Colossians 3:12 Therefore, as God’s chosen people, holy and dearly loved, clothe yourselves with compassion, kindness, humility, gentleness and patience.
Then, when I got home the latest book from Booksneeze was in my mailbox to review. It was called The Gospel According to Jesus by Chris Seay. I started the first chapter that night and was blown away by the words. It was exactly why I wanted to study this verse and make it part of me, part of my life and part of my witness. I spend so much time struggling with what I am not meant to do as a Christan. I focus on the rules to follow and, even worse, I constantly punish myself for "messing up."
There is a pop philosopher of our time who has articulated this struggle with sin quite well - this musician has developed a reputation as a first-class narcissist, I don't agree with much of what he says, and he may be a real jerk, but his music often makes me smile and nod my head. If he can grasp these truths, then I can assure you that each of us can as well. In his song "Addiction," Kanye sings (in a half-singing, half-rapping sort of way), "Why everything supposed to be bad make me feel so good?/ Everything they told me not to is exactly what I would..." I think Kanye articulates what the apostle Paul expressed with heartfelt clarity.

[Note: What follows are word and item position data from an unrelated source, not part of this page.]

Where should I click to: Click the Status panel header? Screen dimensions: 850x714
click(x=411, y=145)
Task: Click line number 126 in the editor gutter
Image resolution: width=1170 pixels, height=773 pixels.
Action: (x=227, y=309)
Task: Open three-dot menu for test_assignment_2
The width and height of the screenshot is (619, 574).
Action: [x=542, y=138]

"I can anticipate the response that is coming: "I know that all God's commands are spiritual, but I'm not. Isn't this also your experience?" Yes. I'm full of myself—after all, I've spent a long time in sin's prison. What I don't understand about myself is that I decide one way, but then I act another, doing things I absolutely despise. So if I can't be trusted to figure out what is best for myself and then do it, it becomes obvious that God's command is necessary.
But I need something more! For if I know the law but still can't keep it, and if the power of sin within me keeps sabotaging my best intentions, I obviously need help! I realize that I don't have what it takes. I can will it, but I can't do it. I decide to do good, but I don't really do it; I decide not to do bad, but then I do it anyway. My decisions, such as they are, don't result in actions. Something has gone wrong deep within me and gets the better of me every time. "Romans 7:14-20
I am turning from always feeling sabotaged, trying to go do and then doing wrong, and I am going to focus on my character, my fruit.
I am going to develop my kindness, compassion, humility, gentleness and patience. As Seay states, "You can likely sense in your own life, and you can see that a version of Christianity that is seeking first to "keep the rules" is on a collision course with our sinful nature. It will end in destruction, not the joy of salvation."
Focusing on the joy of my salvation, the fruit of the Spirit, the own compassion, humility, patience, kindness and gentleness that were bestowed on me, can help me show that same joy to those around me.
So in the next week or so I am going to break down each of these traits, apply them to other biblical verses and apply them to my life. I would be so encouraged if you would also study with me, share your stories, prayers and how God is leading you in your lives.